--- Exercise ---
Reproduce every one of the items below word for word, keeping them in their original order.

--- Records supplied ---
******************************

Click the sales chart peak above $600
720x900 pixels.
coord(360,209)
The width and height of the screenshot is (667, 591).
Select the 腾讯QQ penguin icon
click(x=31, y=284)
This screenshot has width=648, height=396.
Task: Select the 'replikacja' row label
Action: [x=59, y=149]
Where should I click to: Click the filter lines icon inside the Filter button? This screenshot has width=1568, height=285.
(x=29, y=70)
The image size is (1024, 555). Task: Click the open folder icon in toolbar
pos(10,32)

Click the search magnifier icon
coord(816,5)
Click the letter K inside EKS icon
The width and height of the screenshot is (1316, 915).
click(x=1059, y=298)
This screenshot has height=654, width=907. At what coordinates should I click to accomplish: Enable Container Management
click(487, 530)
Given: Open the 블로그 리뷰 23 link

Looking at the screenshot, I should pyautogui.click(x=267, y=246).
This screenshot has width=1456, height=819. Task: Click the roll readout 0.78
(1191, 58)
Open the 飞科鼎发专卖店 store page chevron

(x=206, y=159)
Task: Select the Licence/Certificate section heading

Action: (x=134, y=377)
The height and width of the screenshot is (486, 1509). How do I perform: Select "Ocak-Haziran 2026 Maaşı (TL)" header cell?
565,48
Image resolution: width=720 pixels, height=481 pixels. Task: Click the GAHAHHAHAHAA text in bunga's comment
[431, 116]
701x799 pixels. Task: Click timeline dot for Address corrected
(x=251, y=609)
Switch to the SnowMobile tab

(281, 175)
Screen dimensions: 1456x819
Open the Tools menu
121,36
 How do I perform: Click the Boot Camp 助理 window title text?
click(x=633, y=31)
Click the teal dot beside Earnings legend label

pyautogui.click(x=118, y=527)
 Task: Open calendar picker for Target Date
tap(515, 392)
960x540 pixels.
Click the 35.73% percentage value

******************************

--- Output for this task ---
Click the sales chart peak above $600
720x900 pixels.
coord(360,209)
The width and height of the screenshot is (667, 591).
Select the 腾讯QQ penguin icon
click(x=31, y=284)
This screenshot has width=648, height=396.
Task: Select the 'replikacja' row label
Action: [x=59, y=149]
Where should I click to: Click the filter lines icon inside the Filter button? This screenshot has width=1568, height=285.
(x=29, y=70)
The image size is (1024, 555). Task: Click the open folder icon in toolbar
pos(10,32)

Click the search magnifier icon
coord(816,5)
Click the letter K inside EKS icon
The width and height of the screenshot is (1316, 915).
click(x=1059, y=298)
This screenshot has height=654, width=907. At what coordinates should I click to accomplish: Enable Container Management
click(487, 530)
Given: Open the 블로그 리뷰 23 link

Looking at the screenshot, I should pyautogui.click(x=267, y=246).
This screenshot has width=1456, height=819. Task: Click the roll readout 0.78
(1191, 58)
Open the 飞科鼎发专卖店 store page chevron

(x=206, y=159)
Task: Select the Licence/Certificate section heading

Action: (x=134, y=377)
The height and width of the screenshot is (486, 1509). How do I perform: Select "Ocak-Haziran 2026 Maaşı (TL)" header cell?
565,48
Image resolution: width=720 pixels, height=481 pixels. Task: Click the GAHAHHAHAHAA text in bunga's comment
[431, 116]
701x799 pixels. Task: Click timeline dot for Address corrected
(x=251, y=609)
Switch to the SnowMobile tab

(281, 175)
Screen dimensions: 1456x819
Open the Tools menu
121,36
 How do I perform: Click the Boot Camp 助理 window title text?
click(x=633, y=31)
Click the teal dot beside Earnings legend label

pyautogui.click(x=118, y=527)
 Task: Open calendar picker for Target Date
tap(515, 392)
960x540 pixels.
Click the 35.73% percentage value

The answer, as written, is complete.